Looking back, Steffen knows the birds came fast and low. Hunting know-how and self-control are important traits hunters need to exercise. The other hunter certainly had the know-how as he had been hunting for years but, Steffen related, if he would have used a little self-control to wait for the pheasants to get higher in the air, it would have kept Steffen out of the line of fire.
“He got excited,” Steffen said. “It shouldn’t have happened but it did and I can see how it happened. Just one of those things.”
Interestingly enough, one of Steffen’s classmates, Kevin Tramp, also had a hunting accident recently.
“It was January 8 of this year,” said Tramp. “I was hunting with my 8-year-old son and my brother. My son was just a passenger in the vehicle. I had one of those special season permits for deer.” With this permit, a hunter may shoot two doe, one during the regular season, and the other doe could be shot as late as January of 2006.

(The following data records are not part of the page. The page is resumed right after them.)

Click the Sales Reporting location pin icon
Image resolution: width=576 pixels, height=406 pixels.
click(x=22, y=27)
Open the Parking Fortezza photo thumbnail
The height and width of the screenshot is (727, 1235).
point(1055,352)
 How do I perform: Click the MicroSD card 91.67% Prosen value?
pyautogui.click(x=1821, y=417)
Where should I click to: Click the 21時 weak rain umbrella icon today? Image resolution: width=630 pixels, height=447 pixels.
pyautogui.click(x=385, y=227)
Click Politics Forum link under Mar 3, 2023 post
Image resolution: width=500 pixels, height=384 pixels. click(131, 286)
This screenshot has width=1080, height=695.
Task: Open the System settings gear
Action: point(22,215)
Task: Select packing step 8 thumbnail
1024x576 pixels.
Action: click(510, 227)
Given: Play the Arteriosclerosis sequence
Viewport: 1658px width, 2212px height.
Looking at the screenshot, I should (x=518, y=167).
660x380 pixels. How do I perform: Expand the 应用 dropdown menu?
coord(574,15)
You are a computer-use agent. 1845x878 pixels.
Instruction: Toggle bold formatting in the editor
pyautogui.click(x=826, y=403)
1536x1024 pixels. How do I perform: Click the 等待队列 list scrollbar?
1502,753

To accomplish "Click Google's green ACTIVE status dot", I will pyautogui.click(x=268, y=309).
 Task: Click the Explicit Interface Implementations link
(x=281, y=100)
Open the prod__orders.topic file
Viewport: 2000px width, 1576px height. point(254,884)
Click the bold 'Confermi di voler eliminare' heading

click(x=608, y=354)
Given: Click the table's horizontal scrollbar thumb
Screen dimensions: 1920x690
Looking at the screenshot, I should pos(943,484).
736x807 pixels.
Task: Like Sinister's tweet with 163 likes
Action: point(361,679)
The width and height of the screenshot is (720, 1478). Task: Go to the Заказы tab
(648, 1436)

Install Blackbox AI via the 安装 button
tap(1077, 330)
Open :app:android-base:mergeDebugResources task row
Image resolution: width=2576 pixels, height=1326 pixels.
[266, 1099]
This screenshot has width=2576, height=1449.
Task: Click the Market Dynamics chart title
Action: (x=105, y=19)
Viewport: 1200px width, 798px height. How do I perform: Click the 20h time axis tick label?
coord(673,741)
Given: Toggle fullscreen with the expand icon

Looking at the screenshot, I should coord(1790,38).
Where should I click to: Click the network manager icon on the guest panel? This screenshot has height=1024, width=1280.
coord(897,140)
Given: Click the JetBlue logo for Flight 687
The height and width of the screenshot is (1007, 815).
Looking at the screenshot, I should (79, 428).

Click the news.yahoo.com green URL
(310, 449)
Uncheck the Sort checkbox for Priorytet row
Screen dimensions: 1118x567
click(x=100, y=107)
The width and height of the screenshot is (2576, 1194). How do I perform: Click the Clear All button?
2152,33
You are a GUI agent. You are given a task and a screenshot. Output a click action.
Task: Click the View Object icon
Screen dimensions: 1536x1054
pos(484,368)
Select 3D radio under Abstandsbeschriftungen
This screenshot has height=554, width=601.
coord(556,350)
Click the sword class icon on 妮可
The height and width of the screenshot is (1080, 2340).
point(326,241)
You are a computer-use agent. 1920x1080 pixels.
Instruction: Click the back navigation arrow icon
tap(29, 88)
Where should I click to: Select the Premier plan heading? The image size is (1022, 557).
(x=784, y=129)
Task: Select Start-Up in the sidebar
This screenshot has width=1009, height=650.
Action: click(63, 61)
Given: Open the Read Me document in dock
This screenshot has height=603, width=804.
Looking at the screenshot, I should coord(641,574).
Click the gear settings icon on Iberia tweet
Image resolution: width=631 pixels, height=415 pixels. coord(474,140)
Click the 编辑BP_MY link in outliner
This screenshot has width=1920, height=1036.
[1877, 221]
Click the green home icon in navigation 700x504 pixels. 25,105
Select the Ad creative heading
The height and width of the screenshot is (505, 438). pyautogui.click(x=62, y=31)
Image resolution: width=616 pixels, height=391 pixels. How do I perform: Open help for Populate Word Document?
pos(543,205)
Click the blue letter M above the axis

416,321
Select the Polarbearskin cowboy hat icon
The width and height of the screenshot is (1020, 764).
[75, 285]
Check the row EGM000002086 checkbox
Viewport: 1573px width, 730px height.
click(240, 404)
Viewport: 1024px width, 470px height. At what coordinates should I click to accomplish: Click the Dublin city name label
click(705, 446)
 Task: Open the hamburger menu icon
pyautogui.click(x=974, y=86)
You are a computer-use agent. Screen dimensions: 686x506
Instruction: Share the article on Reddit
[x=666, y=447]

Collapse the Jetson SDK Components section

“We were in the Weigand area and pulled over to the side of the road,” Tramp said. “We had spotted a group of deer and I had looked at them out the window with my rifle scope, sizing ‘em down.” Tramp pulled his high power rifle in the window, butt end first.
“I slid my hand down the back of the gun, checking to see if my safety was on, and I must have accidentally bumped the trigger and it discharged,” Tramp said.
The bullet tore into Tramp under his right shoulder and out the passenger window without doing any more damage.
But enough damage was done. Two ribs were broken and his lung was bruised. The more serious injury came from the muzzle blast. The combustion at the end of the barrel caused such strong compression it blew his side apart.
His brother and son rushed Tramp to Avera Sacred Heart Hospital in Yankton, but he only stayed there three days. A decision by his wife when his lungs began filling with fluid moved him to McKennan Hospital in Sioux Falls where he stayed for 13 days.
“Since I’ve been home, I have been wearing a wound vac,” Tramp added. This special packing for the wound sucks the moisture out and speeds healing up to 40 or 50 percent. On Wednesday, Tramp heads back to McKennan for skin grafting. These past few weeks, the doctors have been hoping the wound would close together enough to do a graft of skin from Tramp’s leg.
Tramp hasn’t been back to work at Kolberg-Pioneer in Yankton since the injury. Being shot point blank has given Tramp a definite attitude adjustment.
“There is no animal or trophy worth carrying a loaded gun in my vehicle ever again,” Tramp said. “My son was eight years old and the experience was so traumatic for him, especially when he had to go to school and didn’t know what was happening to me.” He said the counselors in school were very helpful with his son’s experience.